She chose clothes the way she always did when she wanted to disappear into competence — practical fabrics, neutral tones, nothing soft, nothing suggestive, nothing that invited interpretation or comment. A sweater folded twice. Flat shoes. A scarf she could wear if needed, or not at all. She packed as if preparing for work, not travel.
Each item placed carefully, deliberately — not rushed, not hesitant.
This is not a trip, she reminded herself.
It is an obligation.
In the hallway, the suitcase waited by the door.
Adnan saw it as he passed through — registered its presence the way he registered most things now: quickly, without pause, without comment. He did not ask what she had packed. Did not ask if she was ready. Did not ask anything that might require acknowledgment beyond logistics.
The car was prepared.
Fuel checked. Route planned. Calls made to confirm arrival times. Everything arranged with the efficiency he relied on when emotion threatened to complicate function.
Control was easier than conversation.
When she entered the car, he did not look at her — not out of avoidance, but because looking would invite assessment. And assessment would invite thought. And thought, lately, led nowhere clean.
She fastened her seatbelt quietly.
Did not ask about traffic.
Did not comment on the weather.
Did not soften the space with unnecessary words.
They moved together without meeting.
They were not reconciled.
They were not estranged.
They existed in that more precarious space between — where nothing was openly broken, but nothing was repaired either. Where every gesture carried weight simply by existing.
Functionally bound.
And that, somehow, felt more dangerous than distance.
As the gates of the villa slid closed behind them, Saba rested her hands neatly in her lap, posture composed, gaze forward. She did not watch the house disappear in the side mirror. She did not need to.
She had learned not to look back at places that had not yet decided what they were to her.
Adnan's grip tightened slightly on the steering wheel.
Not in anger.
In vigilance.
This was not a second honeymoon. Or the first.
Not an opportunity for understanding.
Not a test of marriage.
This was inheritance.
Land.
Walls raised by a man now buried.
Decisions that could not be postponed simply because grief was unresolved or marriage incomplete.

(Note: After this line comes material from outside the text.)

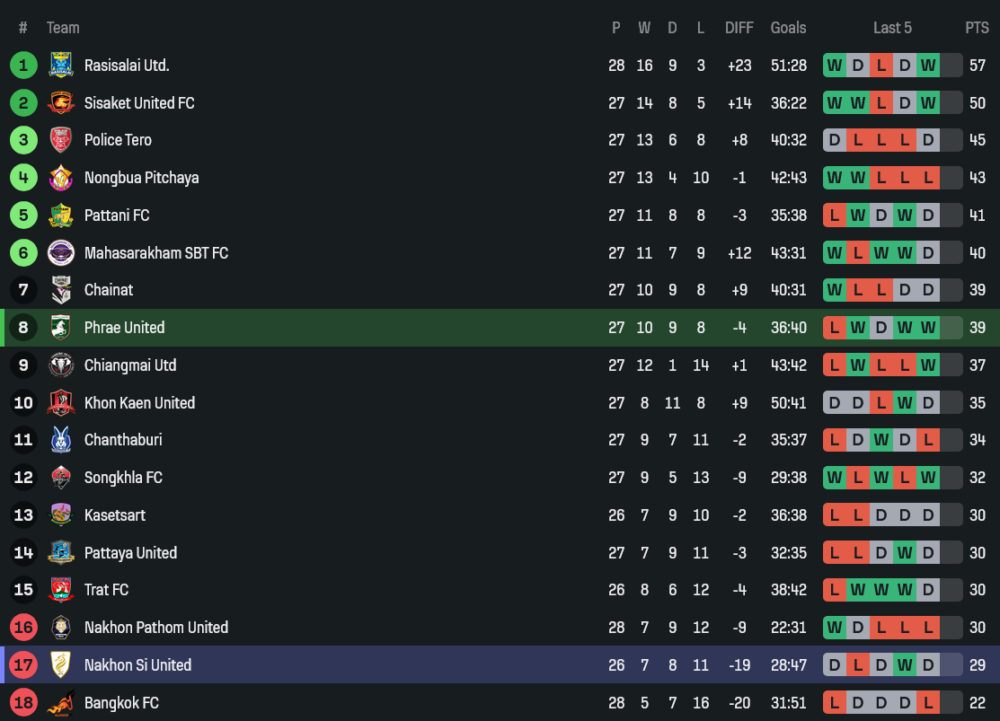Click the Rasisalai Utd. club crest
Image resolution: width=1000 pixels, height=721 pixels.
(x=61, y=65)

Whatever stood between them would have to endure proximity without sentiment.
Without softness.
Without permission.
The road stretched ahead — long, straight, indifferent.
Necessary.
Unforgiving.
And neither of them could step away this time.
They drove on — two people sharing a destination, carrying different weights, bound not by closeness, but by the certainty that avoidance was no longer possible.
=====
The highway swallowed them whole.
Three hours stretched ahead — straight asphalt, low traffic, sky bleached pale by the afternoon sun. The car hummed steadily, tires cutting rhythm into silence. No music. No radio. Just motion.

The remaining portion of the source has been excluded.